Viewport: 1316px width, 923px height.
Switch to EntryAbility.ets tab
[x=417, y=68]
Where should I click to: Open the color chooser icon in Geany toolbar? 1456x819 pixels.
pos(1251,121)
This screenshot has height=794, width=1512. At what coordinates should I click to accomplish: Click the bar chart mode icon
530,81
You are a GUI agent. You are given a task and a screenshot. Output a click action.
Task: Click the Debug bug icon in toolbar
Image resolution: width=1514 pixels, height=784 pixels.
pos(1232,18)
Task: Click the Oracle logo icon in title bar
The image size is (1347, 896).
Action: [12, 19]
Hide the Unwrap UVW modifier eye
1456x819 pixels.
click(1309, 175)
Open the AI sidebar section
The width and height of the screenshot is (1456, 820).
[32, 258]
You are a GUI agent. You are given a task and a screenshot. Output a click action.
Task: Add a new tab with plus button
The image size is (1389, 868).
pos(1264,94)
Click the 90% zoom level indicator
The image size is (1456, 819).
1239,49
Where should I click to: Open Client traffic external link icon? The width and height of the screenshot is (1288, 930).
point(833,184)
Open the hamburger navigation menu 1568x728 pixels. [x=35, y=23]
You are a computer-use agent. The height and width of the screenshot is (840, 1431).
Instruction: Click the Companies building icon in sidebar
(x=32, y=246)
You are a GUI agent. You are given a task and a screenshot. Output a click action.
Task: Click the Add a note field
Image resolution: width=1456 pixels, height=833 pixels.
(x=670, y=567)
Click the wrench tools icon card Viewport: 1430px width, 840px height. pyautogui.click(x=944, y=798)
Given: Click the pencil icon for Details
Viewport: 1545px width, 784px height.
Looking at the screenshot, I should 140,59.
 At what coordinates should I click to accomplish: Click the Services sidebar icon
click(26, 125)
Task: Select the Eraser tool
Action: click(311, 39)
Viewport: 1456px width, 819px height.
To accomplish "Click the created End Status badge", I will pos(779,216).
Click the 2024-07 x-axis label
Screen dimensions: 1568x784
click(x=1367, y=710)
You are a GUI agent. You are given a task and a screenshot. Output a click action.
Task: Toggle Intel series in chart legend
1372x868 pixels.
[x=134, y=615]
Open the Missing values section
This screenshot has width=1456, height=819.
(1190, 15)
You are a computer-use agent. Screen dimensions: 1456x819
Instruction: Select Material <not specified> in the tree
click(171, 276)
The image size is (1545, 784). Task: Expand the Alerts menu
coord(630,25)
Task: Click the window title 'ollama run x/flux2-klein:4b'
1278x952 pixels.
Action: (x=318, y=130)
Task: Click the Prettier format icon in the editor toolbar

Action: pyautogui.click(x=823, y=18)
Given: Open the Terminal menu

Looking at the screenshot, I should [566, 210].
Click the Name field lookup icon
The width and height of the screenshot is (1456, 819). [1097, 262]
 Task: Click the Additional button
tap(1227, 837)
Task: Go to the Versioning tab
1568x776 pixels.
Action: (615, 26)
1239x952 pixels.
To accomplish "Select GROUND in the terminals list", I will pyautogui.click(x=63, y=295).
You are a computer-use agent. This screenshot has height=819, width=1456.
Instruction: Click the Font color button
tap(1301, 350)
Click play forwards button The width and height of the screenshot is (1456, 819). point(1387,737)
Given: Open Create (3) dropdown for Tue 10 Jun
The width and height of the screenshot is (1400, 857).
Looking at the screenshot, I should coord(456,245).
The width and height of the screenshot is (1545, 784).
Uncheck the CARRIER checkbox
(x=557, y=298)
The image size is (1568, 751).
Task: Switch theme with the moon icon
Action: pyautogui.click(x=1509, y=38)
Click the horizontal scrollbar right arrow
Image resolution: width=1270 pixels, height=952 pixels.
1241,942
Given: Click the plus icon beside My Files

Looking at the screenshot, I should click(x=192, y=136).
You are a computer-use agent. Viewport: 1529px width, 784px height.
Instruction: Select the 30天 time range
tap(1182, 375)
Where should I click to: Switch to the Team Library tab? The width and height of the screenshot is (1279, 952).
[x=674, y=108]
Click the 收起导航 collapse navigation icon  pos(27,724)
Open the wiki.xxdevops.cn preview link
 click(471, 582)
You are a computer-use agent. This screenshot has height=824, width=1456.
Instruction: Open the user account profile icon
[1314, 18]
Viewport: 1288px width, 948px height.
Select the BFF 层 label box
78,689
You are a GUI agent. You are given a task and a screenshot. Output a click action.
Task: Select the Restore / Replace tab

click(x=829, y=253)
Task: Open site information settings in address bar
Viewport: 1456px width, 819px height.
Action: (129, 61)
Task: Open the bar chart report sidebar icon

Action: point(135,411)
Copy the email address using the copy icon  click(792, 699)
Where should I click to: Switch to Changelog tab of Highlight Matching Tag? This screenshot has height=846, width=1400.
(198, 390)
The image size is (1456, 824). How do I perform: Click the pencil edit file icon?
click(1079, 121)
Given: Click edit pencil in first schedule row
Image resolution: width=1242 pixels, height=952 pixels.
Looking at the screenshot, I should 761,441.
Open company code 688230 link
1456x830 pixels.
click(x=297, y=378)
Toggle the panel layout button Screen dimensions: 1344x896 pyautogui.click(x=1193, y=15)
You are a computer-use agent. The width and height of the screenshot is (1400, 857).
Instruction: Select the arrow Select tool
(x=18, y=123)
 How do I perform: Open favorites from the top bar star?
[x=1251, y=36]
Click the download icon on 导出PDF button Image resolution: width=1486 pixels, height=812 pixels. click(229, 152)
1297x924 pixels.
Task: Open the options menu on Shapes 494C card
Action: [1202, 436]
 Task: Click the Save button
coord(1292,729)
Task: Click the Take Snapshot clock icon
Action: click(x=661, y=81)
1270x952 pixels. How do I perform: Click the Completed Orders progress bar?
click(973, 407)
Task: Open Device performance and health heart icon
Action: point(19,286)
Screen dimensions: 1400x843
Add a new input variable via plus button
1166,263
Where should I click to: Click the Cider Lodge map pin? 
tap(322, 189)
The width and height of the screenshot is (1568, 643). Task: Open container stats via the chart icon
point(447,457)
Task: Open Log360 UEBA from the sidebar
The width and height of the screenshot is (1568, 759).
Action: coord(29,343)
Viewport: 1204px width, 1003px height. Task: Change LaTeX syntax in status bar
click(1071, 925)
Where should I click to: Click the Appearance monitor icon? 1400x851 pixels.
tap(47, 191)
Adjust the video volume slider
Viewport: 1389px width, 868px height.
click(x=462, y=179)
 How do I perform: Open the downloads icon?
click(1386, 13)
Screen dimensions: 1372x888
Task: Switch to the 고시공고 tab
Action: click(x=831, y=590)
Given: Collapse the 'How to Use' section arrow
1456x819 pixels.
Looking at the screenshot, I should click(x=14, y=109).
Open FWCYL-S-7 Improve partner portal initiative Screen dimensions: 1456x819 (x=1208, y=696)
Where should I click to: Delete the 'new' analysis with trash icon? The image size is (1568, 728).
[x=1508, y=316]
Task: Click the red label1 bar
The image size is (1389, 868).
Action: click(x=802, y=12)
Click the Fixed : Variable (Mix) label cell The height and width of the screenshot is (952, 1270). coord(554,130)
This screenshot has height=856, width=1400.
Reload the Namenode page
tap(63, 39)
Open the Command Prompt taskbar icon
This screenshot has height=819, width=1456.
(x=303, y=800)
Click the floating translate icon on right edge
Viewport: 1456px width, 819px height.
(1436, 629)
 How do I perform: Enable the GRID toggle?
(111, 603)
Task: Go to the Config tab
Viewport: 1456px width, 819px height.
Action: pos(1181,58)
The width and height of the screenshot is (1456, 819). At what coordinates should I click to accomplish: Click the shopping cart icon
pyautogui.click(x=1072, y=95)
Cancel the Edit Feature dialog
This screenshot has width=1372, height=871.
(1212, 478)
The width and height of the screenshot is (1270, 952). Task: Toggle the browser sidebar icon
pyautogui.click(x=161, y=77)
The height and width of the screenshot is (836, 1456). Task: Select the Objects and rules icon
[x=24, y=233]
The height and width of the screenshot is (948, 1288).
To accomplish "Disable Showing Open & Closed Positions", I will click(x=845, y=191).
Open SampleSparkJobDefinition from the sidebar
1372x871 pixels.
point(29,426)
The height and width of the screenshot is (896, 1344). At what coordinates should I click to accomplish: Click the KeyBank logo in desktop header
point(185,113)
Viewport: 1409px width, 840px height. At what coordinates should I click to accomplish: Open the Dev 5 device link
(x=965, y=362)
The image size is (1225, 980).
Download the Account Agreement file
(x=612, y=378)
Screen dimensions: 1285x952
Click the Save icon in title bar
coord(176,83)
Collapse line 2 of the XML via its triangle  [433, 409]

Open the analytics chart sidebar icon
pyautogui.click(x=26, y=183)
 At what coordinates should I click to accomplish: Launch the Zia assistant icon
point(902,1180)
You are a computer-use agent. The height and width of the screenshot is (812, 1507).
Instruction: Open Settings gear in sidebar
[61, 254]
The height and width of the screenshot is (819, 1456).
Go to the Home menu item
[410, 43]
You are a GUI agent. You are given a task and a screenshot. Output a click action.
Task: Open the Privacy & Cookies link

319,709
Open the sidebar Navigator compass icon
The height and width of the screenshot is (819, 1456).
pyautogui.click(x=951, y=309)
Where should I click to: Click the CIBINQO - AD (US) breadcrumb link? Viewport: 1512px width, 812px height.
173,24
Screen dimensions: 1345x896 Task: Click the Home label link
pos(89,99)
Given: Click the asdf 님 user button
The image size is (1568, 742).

-=-=-=-=-

Looking at the data above, return every line from the one with "Open the wiki.xxdevops.cn preview link" down to the one with "Toggle the panel", exactly and inclusively.

▶ Output of the exercise
Open the wiki.xxdevops.cn preview link
 click(471, 582)
You are a computer-use agent. This screenshot has height=824, width=1456.
Instruction: Open the user account profile icon
[1314, 18]
Viewport: 1288px width, 948px height.
Select the BFF 层 label box
78,689
You are a GUI agent. You are given a task and a screenshot. Output a click action.
Task: Select the Restore / Replace tab

click(x=829, y=253)
Task: Open site information settings in address bar
Viewport: 1456px width, 819px height.
Action: (129, 61)
Task: Open the bar chart report sidebar icon

Action: point(135,411)
Copy the email address using the copy icon  click(792, 699)
Where should I click to: Switch to Changelog tab of Highlight Matching Tag? This screenshot has height=846, width=1400.
(198, 390)
The image size is (1456, 824). How do I perform: Click the pencil edit file icon?
click(1079, 121)
Given: Click edit pencil in first schedule row
Image resolution: width=1242 pixels, height=952 pixels.
Looking at the screenshot, I should 761,441.
Open company code 688230 link
1456x830 pixels.
click(x=297, y=378)
Toggle the panel layout button Screen dimensions: 1344x896 pyautogui.click(x=1193, y=15)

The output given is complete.